Thread - Parts of processes that have their own execution path, registers, and stacks
Event - Asynchronous events that can be sent to threads
Pipe - Objects that provide a bidirectional data flow between 2 file handles
Socket - Communication endpoints that allow for data exchange between processes
Semaphore - Synchronization primitives that can be owned by multiple threads
Mutex - Synchronization primitives that can be owned by one thread at a time
RWLock - Special mutexes that allow multiple threads to read a resource at the same time, but only one to write to it
Timer - Objects that fire an event after a certain amount of time.
Module - Dynamically loadable kernel modules
Device - Hardware that's part of the system
Objects managed by the object manager are exposed to userspace through handles. Handles are opaque structures that refer to objects. They are created by the object manager whenever an object is opened. A process must own a handle to an object before using it. Each process has its own handle table, which is a table matching handles to objects. Handle table entries contain a pointer to the object and the permissions that the process has to access that object.
Object Namespace
Objects managed by the object manager can be given a name to identify it. The object manager maintains an internal object namespace that organizes named objects in a hierarchy. This allows for objects to be categorized and opened in a uniform matter. In order to implement the object namespace, the object manager defines a directory object type. Directory objects contain a list of directory entries, which are structures that map object names to object pointers. This allows for directory objects to contain objects in the namespace, including other directory objects. Each object maintains a link count that keeps track of how many directory entries point to it.
The only way for userspace to gain access to objects is through the object namespace. User applications can open objects in the namespace and get a handle to that object. When userspace code opens an object, it requests a specific interface. An interface is a set of methods that can be called. Each object can provide multiple interfaces. Calling one of an object's methods invokes a syscall that causes the object's methods to be executed in the executive or redirected to another process or over the network. In this way, the executive becomes a namespace manager and RPC system.
Memory Manager
The memory manager is responsible for managing virtual memory. The memory manager is made up of the physical memory manager, the virtual memory manager, and the kernel heap.
Physical Memory Manager
The physical memory manager allows passing out physical memory pages. In order to keep track of the system's physical memory, it first needs to know what physical memory is available. This information is collected by the kernel bootloader, and is passed to the kernel in an array of memory ranges. The memory ranges contain the start, size, and flags of the memory range. Once the physical memory manager has a map of available memory, it uses it to initialize the buddy allocator.
Virtual Memory Manager
The virtual memory manager is used to manage a process' address space. One of its major major responsibilities is keeping track of the virtual memory used by each process. It uses structures called Virtual Address Descriptors, or VADs, for this purpose. VADs contain information about a specific region of virtual memory in a process's address space, including its start, size, and type. Every process has a set of VADs organized by memory address in an AVL tree, which allows the memory manager to find a VAD that corresponds to a certain address.
Section Objects
The virtual memory manager also implements section objects. Section objects are objects that map parts of a process's virtual address space. They are the basis on which memory-mapped files and shared memory are built. A section object is used to map a portion of the virtual address space to either physical memory or a file. Once a section object is created, it can be mapped into an address space by mapping a view of it. A view of a section object refers to a specific portion of the object that the section object refers to.

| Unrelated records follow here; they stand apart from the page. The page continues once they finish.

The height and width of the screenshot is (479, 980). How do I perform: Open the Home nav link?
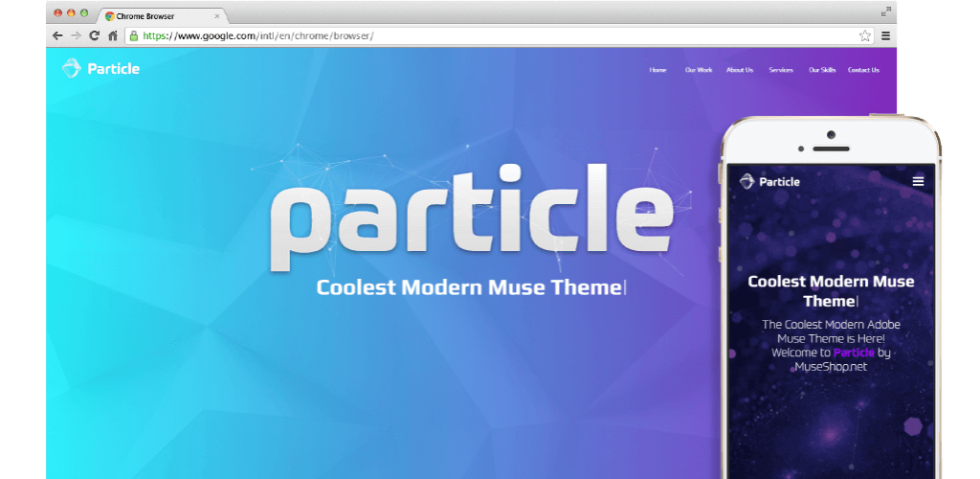[657, 70]
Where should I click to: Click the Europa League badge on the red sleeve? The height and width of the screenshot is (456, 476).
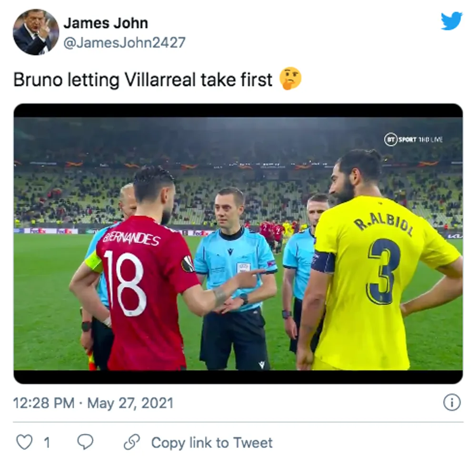coord(187,264)
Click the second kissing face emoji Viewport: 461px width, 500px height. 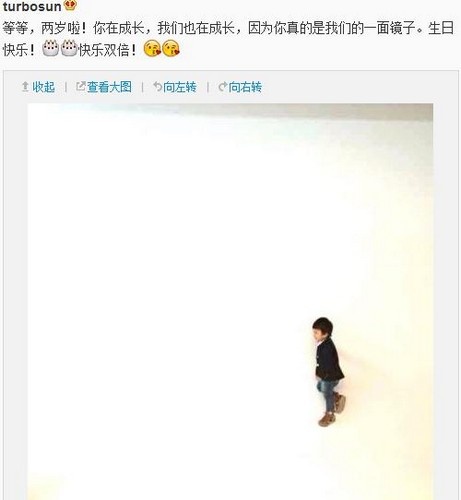[x=171, y=49]
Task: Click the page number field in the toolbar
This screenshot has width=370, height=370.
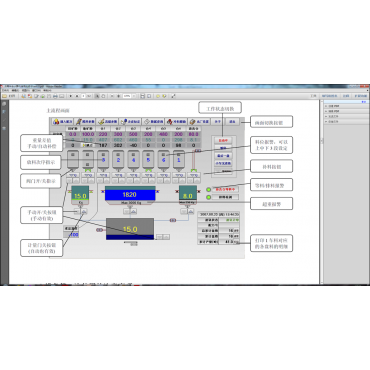Action: 83,96
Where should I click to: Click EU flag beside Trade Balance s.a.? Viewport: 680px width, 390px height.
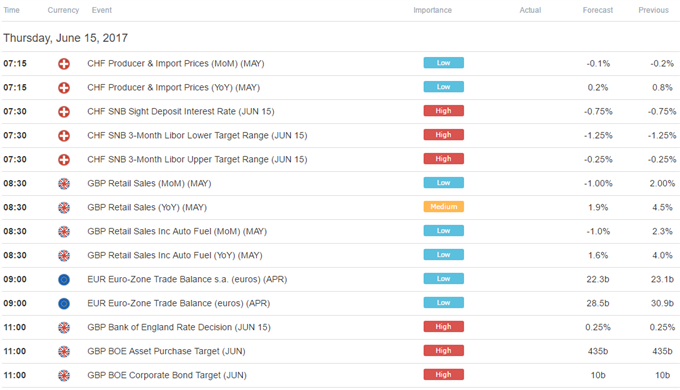(x=64, y=280)

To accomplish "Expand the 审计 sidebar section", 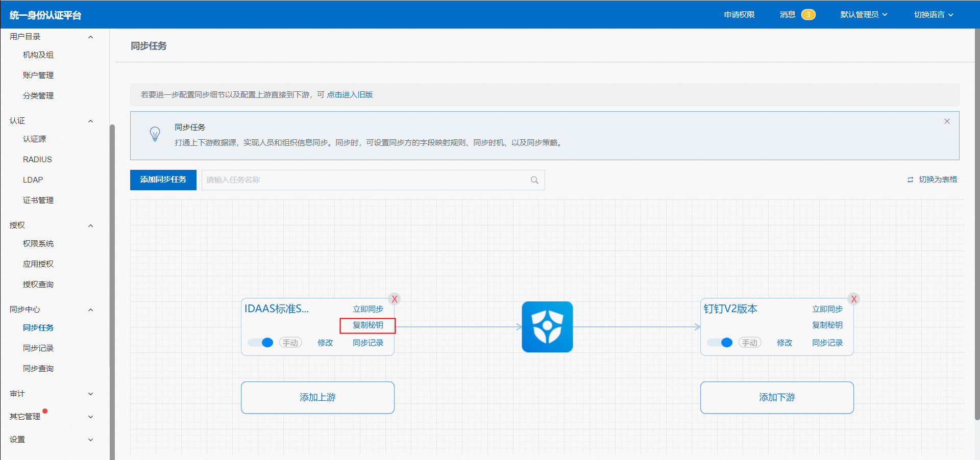I will (51, 394).
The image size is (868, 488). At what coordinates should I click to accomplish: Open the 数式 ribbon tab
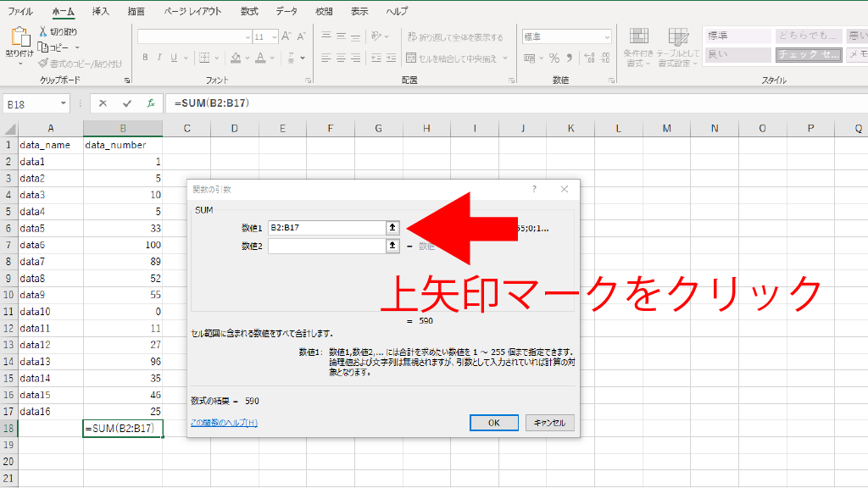(x=248, y=12)
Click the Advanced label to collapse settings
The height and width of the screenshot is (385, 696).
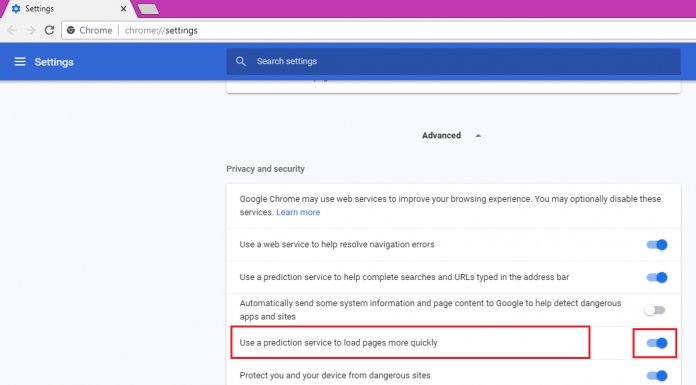pyautogui.click(x=441, y=135)
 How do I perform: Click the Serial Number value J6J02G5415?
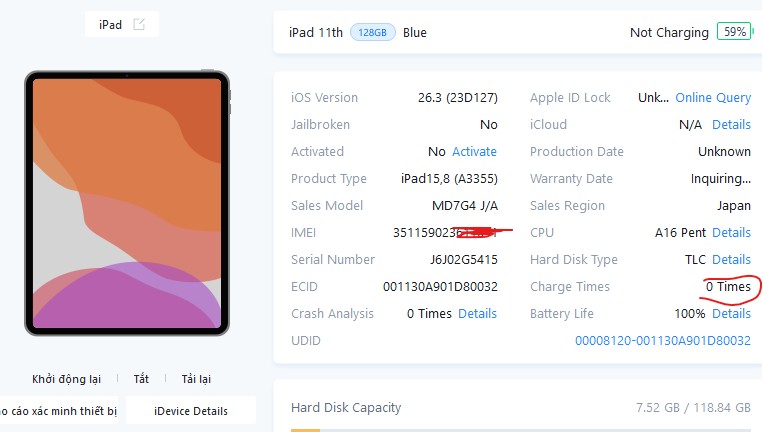pos(464,260)
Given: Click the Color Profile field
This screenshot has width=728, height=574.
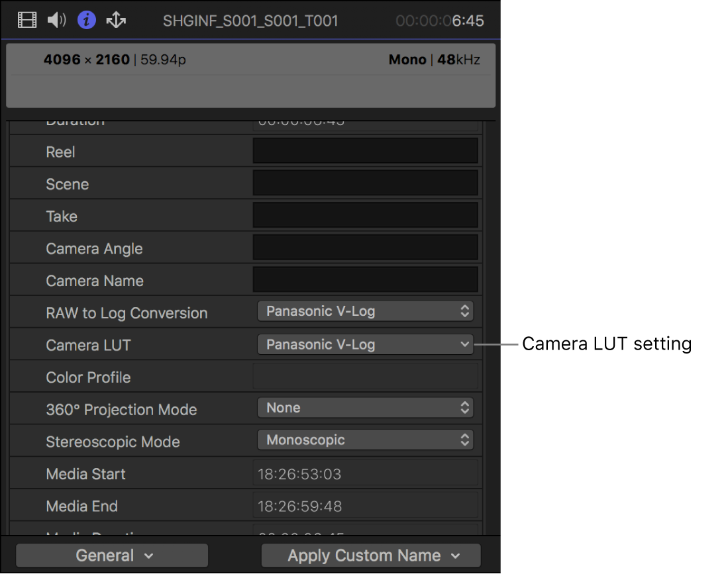Looking at the screenshot, I should 365,376.
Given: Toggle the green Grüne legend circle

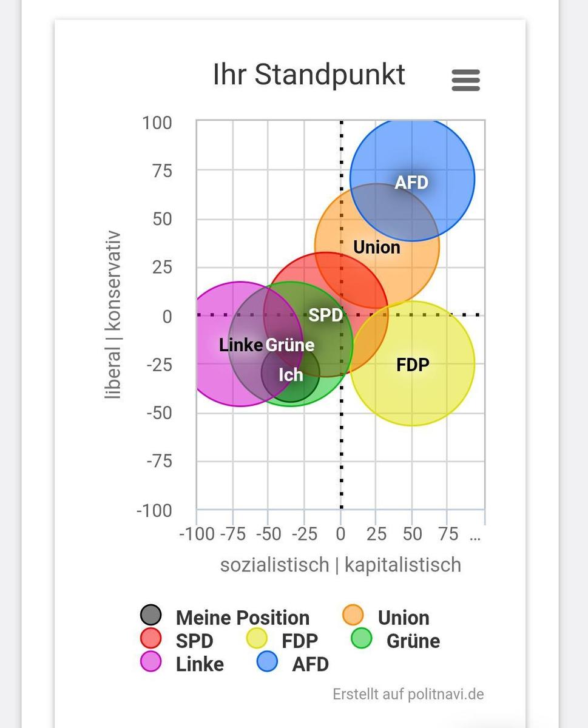Looking at the screenshot, I should pyautogui.click(x=362, y=638).
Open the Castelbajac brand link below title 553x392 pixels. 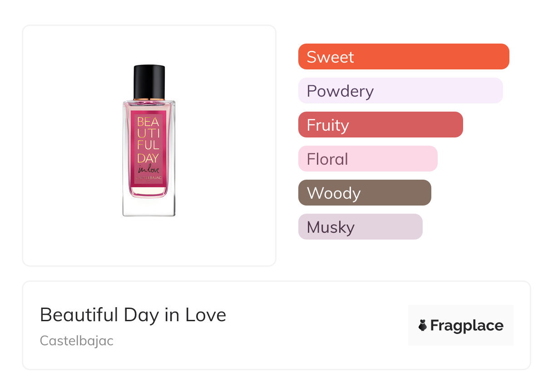click(76, 341)
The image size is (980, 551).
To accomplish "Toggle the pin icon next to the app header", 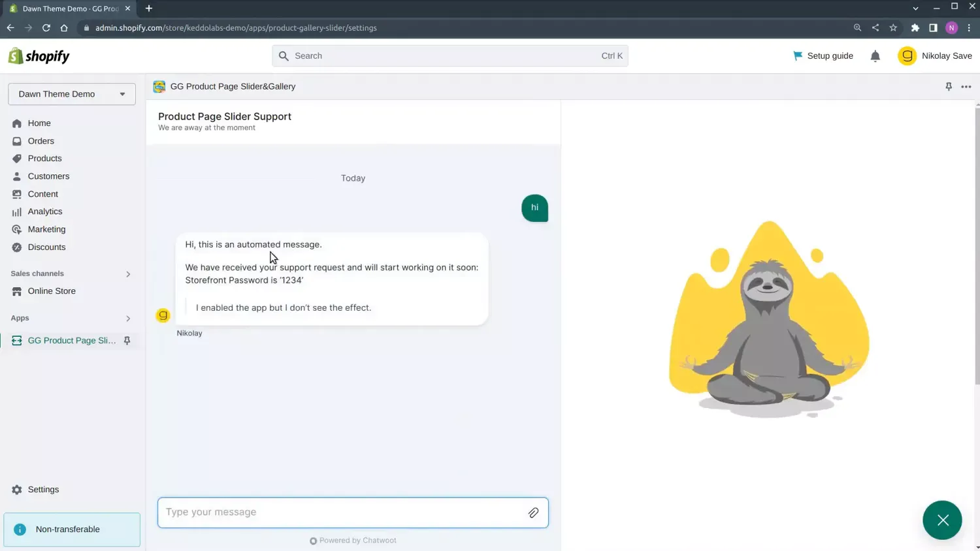I will tap(949, 86).
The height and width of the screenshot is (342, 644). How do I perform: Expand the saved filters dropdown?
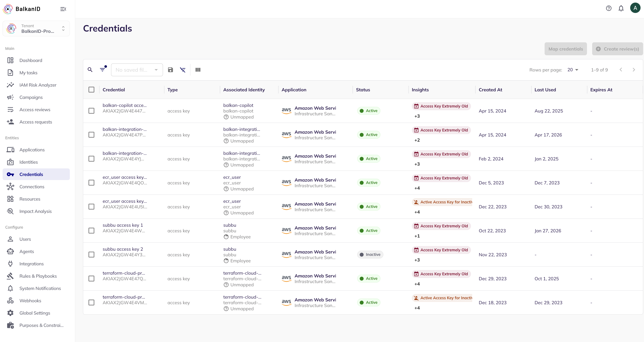[x=137, y=70]
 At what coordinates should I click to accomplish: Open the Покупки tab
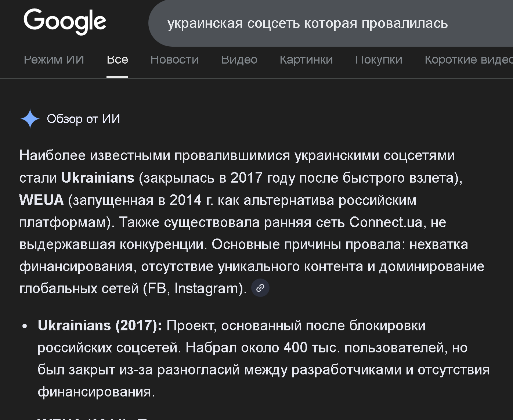[x=379, y=60]
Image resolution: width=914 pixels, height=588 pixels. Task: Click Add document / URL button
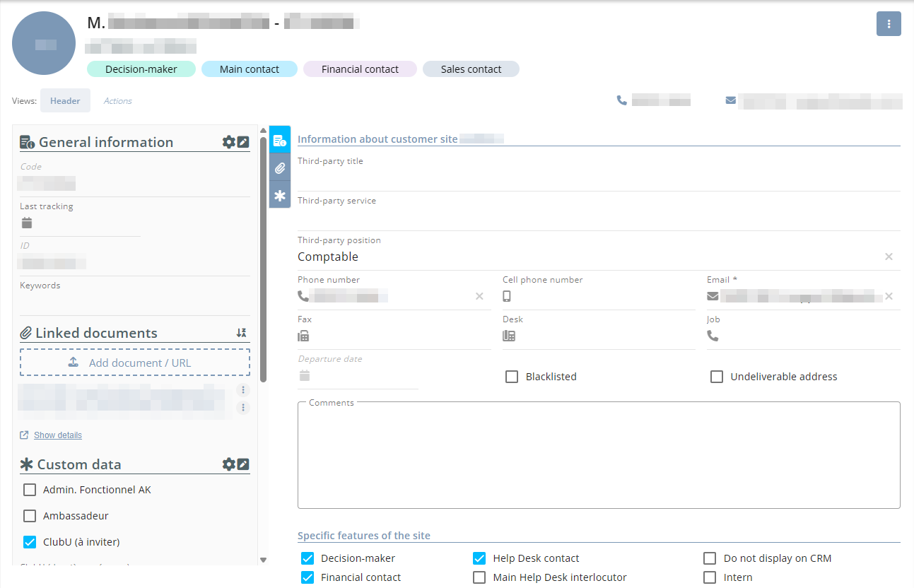[134, 363]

Mapping a view of a section object reserves a portion of the address space but does not commit it. This is used to implement a scheme called demand paging. Demand paging is a mechanism by which pages are only allocated once they're accessed. Since the mapped view of the section object isn't committed, accessing it causes a page fault. The page fault handler consults the VAD tree for the process, and upon learning that the memory faulted on is occupied by a section object, it commits the memory. For physical-memory backed sections, it allocates a physical page and maps it. For file-backed sections, the same process occurs, but the file data is then read into memory.
Kernel Heap
The kernel heap is used for allocating kernel data structures. It heavily relies on both the physical and virtual memory managers to get memory for allocations. The functions the kernel heap implements are allocation, freeing, and reallocation.
The kernel heap is made up of 2 suballocators, a heap allocator and a slab allocator. The heap allocator is a large area of memory, which is subdivided into chunks. It reuses the buddy allocator that is used by the physical memory manager. It is mainly used to allocate strings and buffers which do not have a predetermined size, as well as infrequently allocated objects.
The slab allocator is used for objects that are allocated often, like threads and inodes. The way the slab allocator works is that there are slab caches for each type of object. Each slab cache contains several slabs, which are blocks of memory with a predefined size. The advantage of using the slab allocator is that slabs in a cache can be reused. When allocating from a slab, it searches for a slab that's free and returns it. When freeing a slab, it just marks the slab as free. That way, freed slabs can be easily reused, with no need to search for more free memory or perform splitting or coalescing of chunks.
Virtual Filesystem
The executive’s virtual filesystem, or VFS, provides a filesystem abstraction. It allows for multiple different filesystems to be accessed in a uniform manner. The virtual filesystem in my OS is based on the Unix filesystem. The VFS uses a node graph to keep track of the filesystem hierarchy. Volumes can be added to the filesystem tree by mounting them on a directory.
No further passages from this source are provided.